- [Dataset records]
╔══

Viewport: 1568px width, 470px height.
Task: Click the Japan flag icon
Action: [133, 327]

╚══
╔══

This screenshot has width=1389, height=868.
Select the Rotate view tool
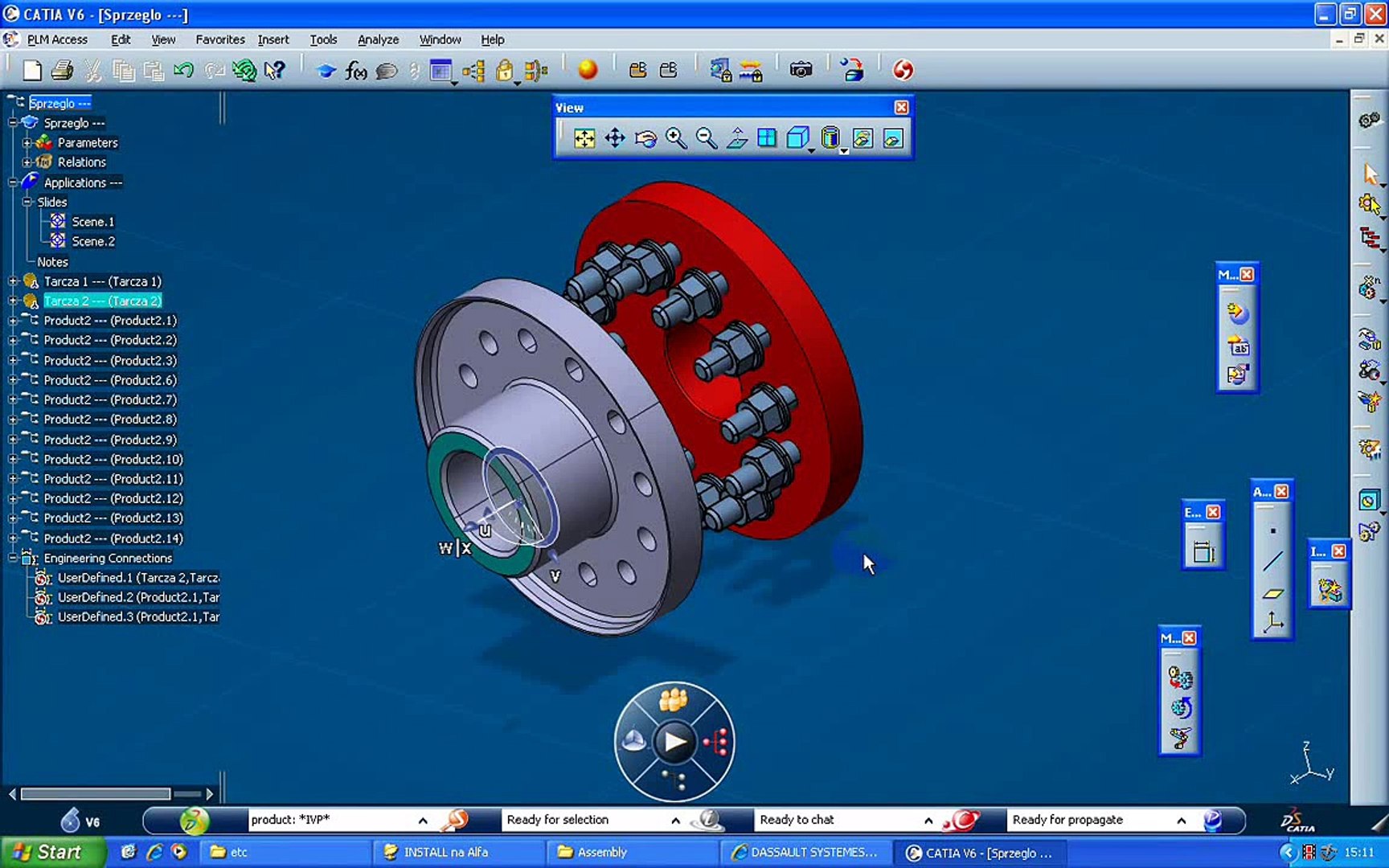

╚══
╔══

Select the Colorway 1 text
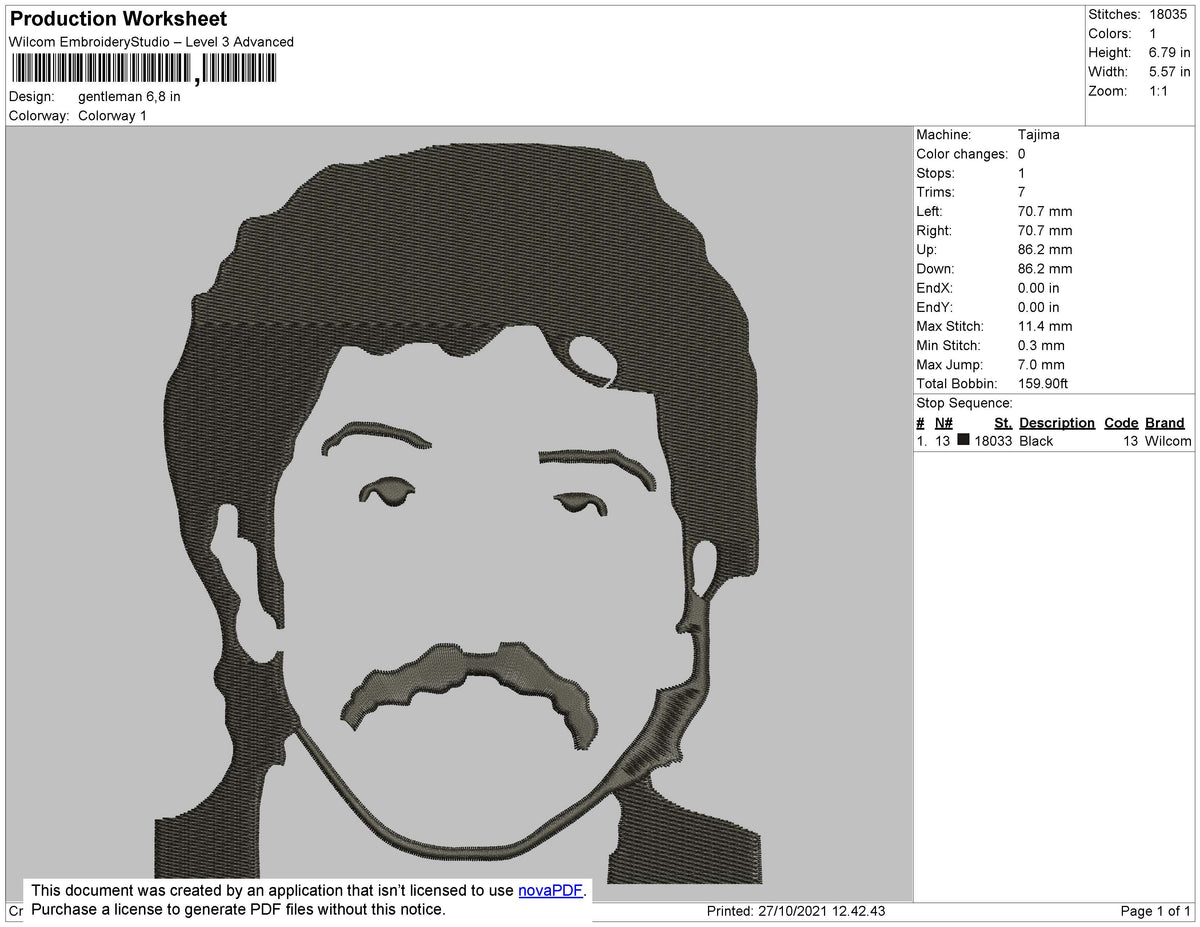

╚══

Put the rows from the line containing "Viewport: 1568px width, 470px height." through the line containing "Action: [133, 327]", both included, into a JSON list of strings with one string per line and blank lines dropped.

- [Solution to this task]
[
  "Viewport: 1568px width, 470px height.",
  "Task: Click the Japan flag icon",
  "Action: [133, 327]"
]